Вскочил на Панораму. Чалов, не зная еще, как вести себя при новой должности в такой горячий момент, дергал за чембур Кочубея, тянувшегося к зеленому кусту курая. Голос подавал громко, чтоб на него обратили внимание:
— Издох бы ты, проклятущий! Голодный…
Борис, выравнивая поводья в отвыкшей левой руке, посоветовал:
— Чалов, держись Мишки. Кочубей каждую минуту понадобится. Да винтовку сдерни со спины. Загубишь коня — башку сниму.
Балка за мостиком расходилась рукавами. Правый уводил к ериковским садам, левый — в степь, навстречу белоказачьей коннице. Куница успел увести своих к садам. Его, Борисовы, эскадроны затопили всю развилку. Стоят скученно, неловко; вынув из ножен шашки, ждут команды.

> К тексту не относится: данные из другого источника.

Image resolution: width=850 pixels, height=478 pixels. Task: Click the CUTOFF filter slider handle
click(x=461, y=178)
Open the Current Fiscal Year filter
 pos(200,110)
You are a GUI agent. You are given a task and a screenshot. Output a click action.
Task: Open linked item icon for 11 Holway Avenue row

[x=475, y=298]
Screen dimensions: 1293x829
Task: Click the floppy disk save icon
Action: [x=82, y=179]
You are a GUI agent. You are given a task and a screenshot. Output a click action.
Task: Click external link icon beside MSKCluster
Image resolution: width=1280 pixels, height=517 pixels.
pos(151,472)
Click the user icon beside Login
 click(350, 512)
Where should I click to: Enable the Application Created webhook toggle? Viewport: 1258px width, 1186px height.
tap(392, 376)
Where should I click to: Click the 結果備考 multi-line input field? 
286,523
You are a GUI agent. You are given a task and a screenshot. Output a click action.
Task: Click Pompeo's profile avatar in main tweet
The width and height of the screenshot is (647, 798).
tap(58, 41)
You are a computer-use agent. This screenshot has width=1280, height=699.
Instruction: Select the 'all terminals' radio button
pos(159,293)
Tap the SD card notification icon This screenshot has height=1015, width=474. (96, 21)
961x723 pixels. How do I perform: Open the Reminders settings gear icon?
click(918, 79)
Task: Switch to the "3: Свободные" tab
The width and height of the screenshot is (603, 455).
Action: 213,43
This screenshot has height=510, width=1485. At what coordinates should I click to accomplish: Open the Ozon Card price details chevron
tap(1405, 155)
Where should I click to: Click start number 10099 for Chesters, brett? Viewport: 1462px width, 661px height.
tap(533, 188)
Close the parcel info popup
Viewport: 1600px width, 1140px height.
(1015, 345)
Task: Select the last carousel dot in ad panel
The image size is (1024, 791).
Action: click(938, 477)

Борис, спешившись, вскарабкался наверх; ощущал нараставшую тревогу. Склон не обрывист, но крут. Не каждая лошадь возьмет с маху. На гребне, в полыни, уже лежал, разбросав ноги, Блинков.
— Похоже, в мышеловке, — кивнул назад в балку. — Не дай бог, свернут на нас…
Этого боялся и он. Вздумается вон тому офицеру на вороном коне взять вправо, и в самый раз напорются. Не успеешь и развернуться в такой тесноте.
Казачьи сотни шли рысью, сомкнутые боевым строем, готовые по знаку переднего всадника раскинуться веером в лаву. На глаз — много, тысячи до полуторы сабель. Держатся настороже, неуверенно. Сведения, по всему, получили только от конного нарочного из Ериковского. А эти сами действовали наугад…
Борис загляделся на диво. Огромный янтарно-фиолетовый шар солнца лежал на самых путях.
— Сбивает до нас, дьявол собачий, — Блинков толкнул в локоть.
Кровь отлила от щек. План его рухнул. Испытанный прием — удар во фланг скачущей коннице — приносил ему неизменную победу. Теперь выход один: встретить свинцом. Расстроить, приостановить… Врубиться в лоб.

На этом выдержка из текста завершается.